How to add more storage.

Three tiers. One spare slot. Done in 30 minutes.

  • 9 min read
  • Updated May 2026
  • Reviewed by Evetech Hardware Team
By the end of this guide, you'll know which drive type fits your needs, how to install all three (M.2, SATA SSD, HDD), how to format it in Windows and how to clone your boot drive cleanly.
fastest
Secondary M.2
as bulk
SATA SSD
for archive
HDD only

Why you need more storage

Storage is the most predictable upgrade in PC ownership. Two years after the build, almost every drive is full. The maths is simple.

A typical modern AAA game now ships at 100-200 GB. Call of Duty: Black Ops, Modern Warfare, Microsoft Flight Simulator 2024, Star Citizen — all crossed the 150 GB line. Five of them and a fresh Windows 11 install fill a 1TB drive.

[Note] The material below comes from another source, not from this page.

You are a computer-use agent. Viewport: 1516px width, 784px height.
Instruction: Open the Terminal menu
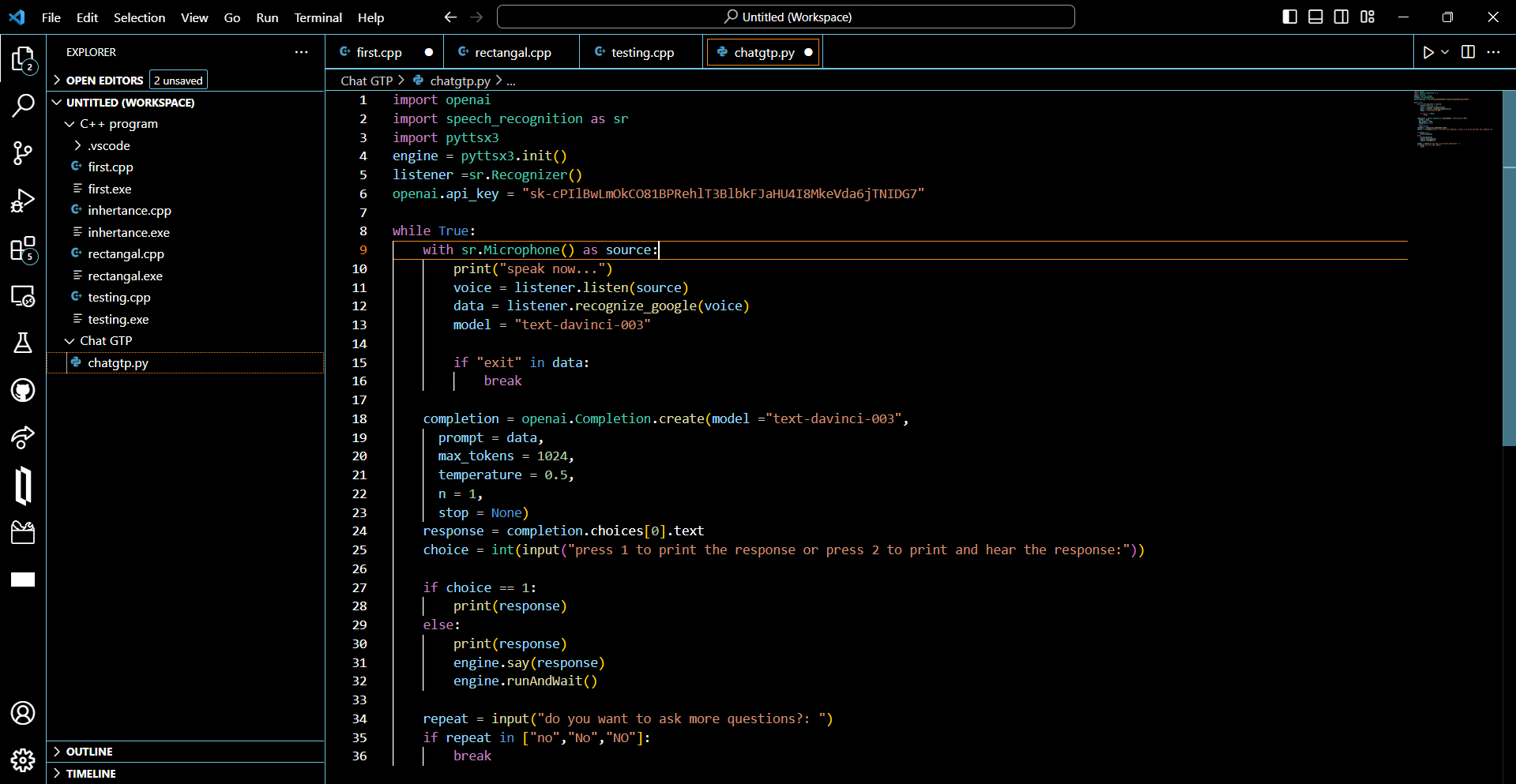coord(318,17)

Add a Steam library, Adobe Creative Cloud, a few work projects and a photo backup, and the "plenty of space" boot drive is suddenly red in File Explorer.

The other storage pressure points in 2026:

  • 4K media files. A single 4K 60fps video clip from a phone can hit 500MB per minute. An hour of family video footage = 30 GB.
  • Photo libraries. Raw photo files from modern mirrorless cameras average 40-80 MB each. A wedding shoot, holiday gallery or year of phone backups easily hits 200-500 GB.
  • Work projects. Video editing project files, CAD models, software dev environments, virtual machine images — all storage-heavy.
  • OS updates. Windows 11 itself plus its update history can quietly consume 60-100 GB over 2 years.

Three storage tier options

All modern storage falls into three practical tiers. Pick by speed need first, then capacity, then budget.

TierReal-world speedBest forSA cost per TB
M.2 NVMe SSD (Gen 4/5)5,000-12,000 MB/sOS, games, active workloadsR900-R1,800
2.5" SATA SSD~550 MB/sBulk SSD storage, second tierR750-R1,000
3.5" mechanical HDD~150 MB/sArchive, media library, backupsR375-R800

The hierarchy in practice: add a second M.2 NVMe first — biggest speed-per-rand value and no cables. Fall back to a SATA SSD only if your motherboard's M.2 slots are all populated. Add an HDD only for cold archive needs (media library, backups) where speed genuinely doesn't matter.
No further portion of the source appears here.